**What to do:** Reproduce all of the records below unchanged, substituting "screen agent" for every "GUI agent".
== Material shown ==
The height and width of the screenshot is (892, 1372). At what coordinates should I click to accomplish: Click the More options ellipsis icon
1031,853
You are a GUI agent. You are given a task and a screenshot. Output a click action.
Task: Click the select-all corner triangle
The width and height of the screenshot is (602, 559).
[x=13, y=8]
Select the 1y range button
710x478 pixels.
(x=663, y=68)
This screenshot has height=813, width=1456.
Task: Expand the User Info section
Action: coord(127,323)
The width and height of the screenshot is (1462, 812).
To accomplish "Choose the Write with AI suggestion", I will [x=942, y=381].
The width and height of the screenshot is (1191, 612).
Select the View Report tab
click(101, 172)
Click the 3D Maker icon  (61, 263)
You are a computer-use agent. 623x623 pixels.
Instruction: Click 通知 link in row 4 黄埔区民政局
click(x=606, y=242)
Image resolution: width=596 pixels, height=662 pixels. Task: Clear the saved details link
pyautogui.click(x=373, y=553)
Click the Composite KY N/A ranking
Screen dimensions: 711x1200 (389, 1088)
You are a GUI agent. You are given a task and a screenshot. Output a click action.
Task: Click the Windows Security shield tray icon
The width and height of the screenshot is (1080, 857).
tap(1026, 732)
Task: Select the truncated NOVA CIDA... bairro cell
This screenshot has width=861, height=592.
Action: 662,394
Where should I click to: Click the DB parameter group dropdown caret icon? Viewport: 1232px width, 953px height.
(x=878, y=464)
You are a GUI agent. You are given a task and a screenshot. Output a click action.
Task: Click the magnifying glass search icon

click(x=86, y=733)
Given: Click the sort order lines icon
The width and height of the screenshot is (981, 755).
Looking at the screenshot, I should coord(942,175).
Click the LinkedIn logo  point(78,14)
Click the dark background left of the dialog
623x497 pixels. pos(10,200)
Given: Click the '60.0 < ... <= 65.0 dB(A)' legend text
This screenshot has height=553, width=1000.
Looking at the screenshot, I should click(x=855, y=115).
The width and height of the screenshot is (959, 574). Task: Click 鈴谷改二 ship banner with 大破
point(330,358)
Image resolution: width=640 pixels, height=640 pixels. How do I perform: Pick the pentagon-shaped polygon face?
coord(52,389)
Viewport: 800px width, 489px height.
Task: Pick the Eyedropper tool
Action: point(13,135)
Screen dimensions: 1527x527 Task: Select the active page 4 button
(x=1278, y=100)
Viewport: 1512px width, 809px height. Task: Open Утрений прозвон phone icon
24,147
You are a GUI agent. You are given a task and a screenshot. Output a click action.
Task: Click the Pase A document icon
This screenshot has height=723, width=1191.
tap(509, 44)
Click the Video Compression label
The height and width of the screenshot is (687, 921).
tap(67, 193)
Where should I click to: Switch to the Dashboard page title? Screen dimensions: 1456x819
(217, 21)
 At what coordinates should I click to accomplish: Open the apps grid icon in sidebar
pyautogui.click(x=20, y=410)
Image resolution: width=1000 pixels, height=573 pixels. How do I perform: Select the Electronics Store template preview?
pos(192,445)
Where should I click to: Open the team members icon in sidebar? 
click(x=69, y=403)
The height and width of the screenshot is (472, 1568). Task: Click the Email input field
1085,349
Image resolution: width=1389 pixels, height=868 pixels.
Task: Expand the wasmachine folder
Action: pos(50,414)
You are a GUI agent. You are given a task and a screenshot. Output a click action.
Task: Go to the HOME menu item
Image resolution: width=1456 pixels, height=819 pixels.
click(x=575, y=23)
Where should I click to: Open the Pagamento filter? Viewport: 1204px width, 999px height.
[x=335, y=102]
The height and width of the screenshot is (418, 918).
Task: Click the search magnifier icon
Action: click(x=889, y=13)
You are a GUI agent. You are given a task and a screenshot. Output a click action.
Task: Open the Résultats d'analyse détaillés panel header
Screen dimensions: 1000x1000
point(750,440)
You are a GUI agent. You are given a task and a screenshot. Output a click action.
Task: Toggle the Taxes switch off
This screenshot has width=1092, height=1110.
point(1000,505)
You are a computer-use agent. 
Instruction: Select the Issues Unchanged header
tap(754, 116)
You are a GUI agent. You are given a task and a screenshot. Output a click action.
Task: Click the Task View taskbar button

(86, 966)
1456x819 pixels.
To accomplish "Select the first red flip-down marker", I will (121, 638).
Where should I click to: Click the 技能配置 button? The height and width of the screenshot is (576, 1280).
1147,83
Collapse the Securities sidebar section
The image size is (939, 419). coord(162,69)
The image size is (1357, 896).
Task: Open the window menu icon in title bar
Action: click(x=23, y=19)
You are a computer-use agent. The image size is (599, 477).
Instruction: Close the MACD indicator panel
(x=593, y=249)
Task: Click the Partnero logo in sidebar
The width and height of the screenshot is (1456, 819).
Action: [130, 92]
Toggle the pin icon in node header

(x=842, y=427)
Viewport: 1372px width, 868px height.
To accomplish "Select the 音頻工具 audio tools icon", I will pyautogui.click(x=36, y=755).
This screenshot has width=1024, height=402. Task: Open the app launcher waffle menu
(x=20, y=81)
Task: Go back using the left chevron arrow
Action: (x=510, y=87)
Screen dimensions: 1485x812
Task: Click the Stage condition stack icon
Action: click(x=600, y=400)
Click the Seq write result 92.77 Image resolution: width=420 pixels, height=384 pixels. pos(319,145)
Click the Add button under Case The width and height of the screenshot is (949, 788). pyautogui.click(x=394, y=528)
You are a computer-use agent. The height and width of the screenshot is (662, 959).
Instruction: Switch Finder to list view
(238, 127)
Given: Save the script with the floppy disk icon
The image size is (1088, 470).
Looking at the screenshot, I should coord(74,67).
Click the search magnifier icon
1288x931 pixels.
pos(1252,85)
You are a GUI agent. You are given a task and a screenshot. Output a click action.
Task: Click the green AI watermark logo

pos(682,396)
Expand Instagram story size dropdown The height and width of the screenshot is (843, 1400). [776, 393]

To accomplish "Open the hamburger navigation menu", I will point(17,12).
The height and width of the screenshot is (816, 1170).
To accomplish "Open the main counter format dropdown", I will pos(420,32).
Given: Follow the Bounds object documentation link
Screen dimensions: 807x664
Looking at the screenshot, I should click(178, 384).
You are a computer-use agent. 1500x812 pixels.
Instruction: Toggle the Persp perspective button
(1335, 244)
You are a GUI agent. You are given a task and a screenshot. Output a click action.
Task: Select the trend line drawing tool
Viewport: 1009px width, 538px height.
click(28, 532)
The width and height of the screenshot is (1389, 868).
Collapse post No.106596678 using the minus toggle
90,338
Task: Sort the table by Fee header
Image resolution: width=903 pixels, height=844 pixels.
===
**The output:**
The height and width of the screenshot is (892, 1372). At what coordinates should I click to accomplish: Click the More options ellipsis icon
1031,853
You are a screen agent. You are given a task and a screenshot. Output a click action.
Task: Click the select-all corner triangle
The width and height of the screenshot is (602, 559).
[x=13, y=8]
Select the 1y range button
710x478 pixels.
(x=663, y=68)
This screenshot has height=813, width=1456.
Task: Expand the User Info section
Action: coord(127,323)
The width and height of the screenshot is (1462, 812).
To accomplish "Choose the Write with AI suggestion", I will [x=942, y=381].
The width and height of the screenshot is (1191, 612).
Select the View Report tab
click(101, 172)
Click the 3D Maker icon  (61, 263)
You are a computer-use agent. 623x623 pixels.
Instruction: Click 通知 link in row 4 黄埔区民政局
click(x=606, y=242)
Image resolution: width=596 pixels, height=662 pixels. Task: Clear the saved details link
pyautogui.click(x=373, y=553)
Click the Composite KY N/A ranking
Screen dimensions: 711x1200 (389, 1088)
You are a screen agent. You are given a task and a screenshot. Output a click action.
Task: Click the Windows Security shield tray icon
The width and height of the screenshot is (1080, 857).
tap(1026, 732)
Task: Select the truncated NOVA CIDA... bairro cell
This screenshot has width=861, height=592.
Action: 662,394
Where should I click to: Click the DB parameter group dropdown caret icon? Viewport: 1232px width, 953px height.
(x=878, y=464)
You are a screen agent. You are given a task and a screenshot. Output a click action.
Task: Click the magnifying glass search icon

click(x=86, y=733)
Given: Click the sort order lines icon
The width and height of the screenshot is (981, 755).
Looking at the screenshot, I should coord(942,175).
Click the LinkedIn logo  point(78,14)
Click the dark background left of the dialog
623x497 pixels. pos(10,200)
Given: Click the '60.0 < ... <= 65.0 dB(A)' legend text
This screenshot has height=553, width=1000.
Looking at the screenshot, I should click(x=855, y=115).
The width and height of the screenshot is (959, 574). Task: Click 鈴谷改二 ship banner with 大破
point(330,358)
Image resolution: width=640 pixels, height=640 pixels. How do I perform: Pick the pentagon-shaped polygon face?
coord(52,389)
Viewport: 800px width, 489px height.
Task: Pick the Eyedropper tool
Action: point(13,135)
Screen dimensions: 1527x527 Task: Select the active page 4 button
(x=1278, y=100)
Viewport: 1512px width, 809px height. Task: Open Утрений прозвон phone icon
24,147
You are a screen agent. You are given a task and a screenshot. Output a click action.
Task: Click the Pase A document icon
This screenshot has height=723, width=1191.
tap(509, 44)
Click the Video Compression label
The height and width of the screenshot is (687, 921).
tap(67, 193)
Where should I click to: Switch to the Dashboard page title? Screen dimensions: 1456x819
(217, 21)
 At what coordinates should I click to accomplish: Open the apps grid icon in sidebar
pyautogui.click(x=20, y=410)
Image resolution: width=1000 pixels, height=573 pixels. How do I perform: Select the Electronics Store template preview?
pos(192,445)
Where should I click to: Open the team members icon in sidebar? 
click(x=69, y=403)
The height and width of the screenshot is (472, 1568). Task: Click the Email input field
1085,349
Image resolution: width=1389 pixels, height=868 pixels.
Task: Expand the wasmachine folder
Action: pos(50,414)
You are a screen agent. You are given a task and a screenshot. Output a click action.
Task: Go to the HOME menu item
Image resolution: width=1456 pixels, height=819 pixels.
click(x=575, y=23)
Where should I click to: Open the Pagamento filter? Viewport: 1204px width, 999px height.
[x=335, y=102]
The height and width of the screenshot is (418, 918).
Task: Click the search magnifier icon
Action: click(x=889, y=13)
You are a screen agent. You are given a task and a screenshot. Output a click action.
Task: Open the Résultats d'analyse détaillés panel header
Screen dimensions: 1000x1000
point(750,440)
You are a screen agent. You are given a task and a screenshot. Output a click action.
Task: Toggle the Taxes switch off
This screenshot has width=1092, height=1110.
point(1000,505)
You are a computer-use agent. 
Instruction: Select the Issues Unchanged header
tap(754, 116)
You are a screen agent. You are given a task and a screenshot. Output a click action.
Task: Click the Task View taskbar button

(86, 966)
1456x819 pixels.
To accomplish "Select the first red flip-down marker", I will (121, 638).
Where should I click to: Click the 技能配置 button? The height and width of the screenshot is (576, 1280).
1147,83
Collapse the Securities sidebar section
The image size is (939, 419). coord(162,69)
The image size is (1357, 896).
Task: Open the window menu icon in title bar
Action: click(x=23, y=19)
You are a computer-use agent. The image size is (599, 477).
Instruction: Close the MACD indicator panel
(x=593, y=249)
Task: Click the Partnero logo in sidebar
The width and height of the screenshot is (1456, 819).
Action: [130, 92]
Toggle the pin icon in node header

(x=842, y=427)
Viewport: 1372px width, 868px height.
To accomplish "Select the 音頻工具 audio tools icon", I will pyautogui.click(x=36, y=755).
This screenshot has width=1024, height=402. Task: Open the app launcher waffle menu
(x=20, y=81)
Task: Go back using the left chevron arrow
Action: (x=510, y=87)
Screen dimensions: 1485x812
Task: Click the Stage condition stack icon
Action: click(x=600, y=400)
Click the Seq write result 92.77 Image resolution: width=420 pixels, height=384 pixels. pos(319,145)
Click the Add button under Case The width and height of the screenshot is (949, 788). pyautogui.click(x=394, y=528)
You are a computer-use agent. The height and width of the screenshot is (662, 959).
Instruction: Switch Finder to list view
(238, 127)
Given: Save the script with the floppy disk icon
The image size is (1088, 470).
Looking at the screenshot, I should coord(74,67).
Click the search magnifier icon
1288x931 pixels.
pos(1252,85)
You are a screen agent. You are given a task and a screenshot. Output a click action.
Task: Click the green AI watermark logo

pos(682,396)
Expand Instagram story size dropdown The height and width of the screenshot is (843, 1400). [776, 393]

To accomplish "Open the hamburger navigation menu", I will point(17,12).
The height and width of the screenshot is (816, 1170).
To accomplish "Open the main counter format dropdown", I will pos(420,32).
Given: Follow the Bounds object documentation link
Screen dimensions: 807x664
Looking at the screenshot, I should click(178, 384).
You are a computer-use agent. 1500x812 pixels.
Instruction: Toggle the Persp perspective button
(1335, 244)
You are a screen agent. You are given a task and a screenshot. Output a click action.
Task: Select the trend line drawing tool
Viewport: 1009px width, 538px height.
click(28, 532)
The width and height of the screenshot is (1389, 868).
Collapse post No.106596678 using the minus toggle
90,338
Task: Sort the table by Fee header
Image resolution: width=903 pixels, height=844 pixels.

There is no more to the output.